In a study published in the Proceedings of the National Academy of Sciences, Professor Richard Thomas and alumnus Justin Mathias (BS biology, 13 and Ph.D. biology, 20) synthesized published tree ring studies. They found that increases in carbon dioxide in the atmosphere over the past century have caused an uptick in trees’ water-use efficiency, the ratio of carbon dioxide taken up by photosynthesis to the water lost by transpiration — the act of trees “breathing out” water vapor.
“This study really highlights the role of forests and their ecosystems in climate change,” said Thomas, interim associate provost for graduate academic affairs. “We think of forests as providing ecosystem services. Those services can be a lot of different things — recreation, timber, industry. We demonstrate how forests perform another important service: acting as sinks for carbon dioxide. Our research shows that forests consume large amounts of carbon dioxide globally. Without that, more carbon dioxide would go into the air and build up in the atmosphere even more than it already is, which could exacerbate climate change. Our work shows yet another important reason to preserve and maintain our forests and keep them healthy.”
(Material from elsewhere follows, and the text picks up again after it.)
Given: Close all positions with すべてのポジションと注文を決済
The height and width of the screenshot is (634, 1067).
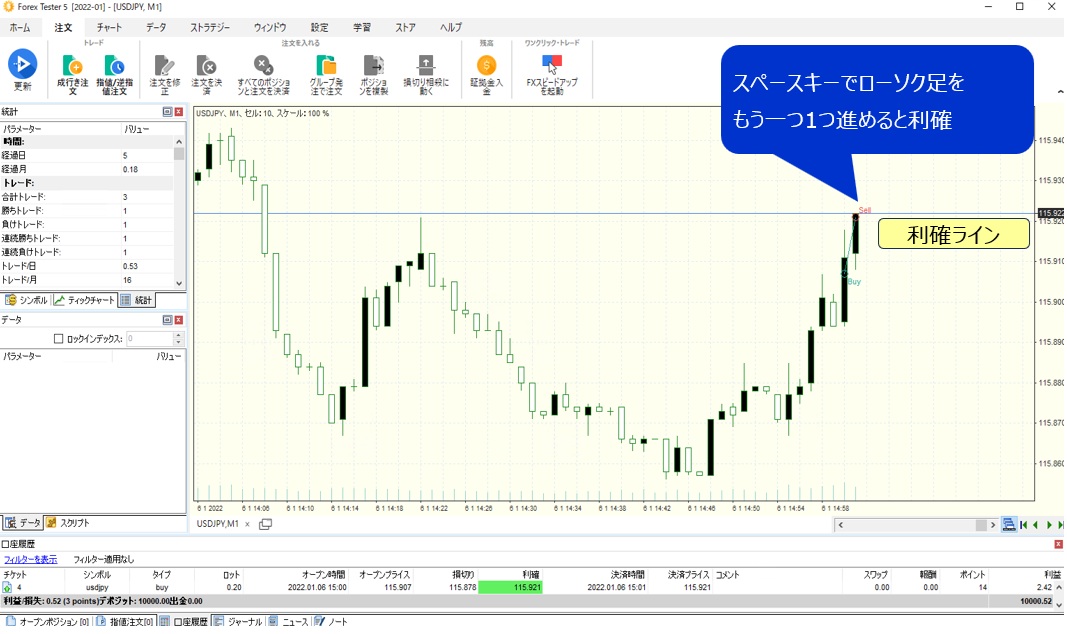Looking at the screenshot, I should click(x=262, y=68).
Previously, scientists thought trees were using water more efficiently over the past century through reduced stomatal conductance — meaning trees were retaining more moisture when the pores on their leaves began closing slightly under rising levels of carbon dioxide.
However, following an analysis using carbon and oxygen isotopes in tree rings from 1901 to 2015 from 36 tree species at 84 sites around the world, the researchers found that in 83% of cases, the main driver of trees’ increased water efficiency was increased photosynthesis — they processed more carbon dioxide. Meanwhile, the stomatal conductance only drove increased efficiency 17% of the time. This reflects a major change in how trees’ water efficiency has been explained in contrast to previous research.
“We’ve shown that over the past century, photosynthesis is actually the overwhelming driver to increases in tree water use efficiency, which is a surprising result because it contradicts many earlier studies,” Mathias said. “On a global scale, this will have large implications potentially for the carbon cycle if more carbon is being transferred from the atmosphere into trees.”
Since 1901, the intrinsic water use efficiency of trees worldwide has risen by about 40% in conjunction with an increase of approximately 34% in atmospheric carbon dioxide. Both of these characteristics increased about four times faster since the 1960s compared to the previous years.
While these results show the rise in carbon dioxide is the main factor in making trees use water more efficiently, the results also vary depending on temperature, precipitation and dryness of the atmosphere. These data can help refine models used to predict the effects of climate change on global carbon and water cycles.
“Having an accurate representation of these processes is critical in making sound predictions about what may happen in the future,” Mathias said. “This helps us get a little closer to making those predictions less uncertain.”
The study is a product of the researchers’ seven-year research collaboration during Mathias’ time as a doctoral student. After graduating from WVU, Mathias joined University of California, Santa Barbara as a postdoctoral researcher.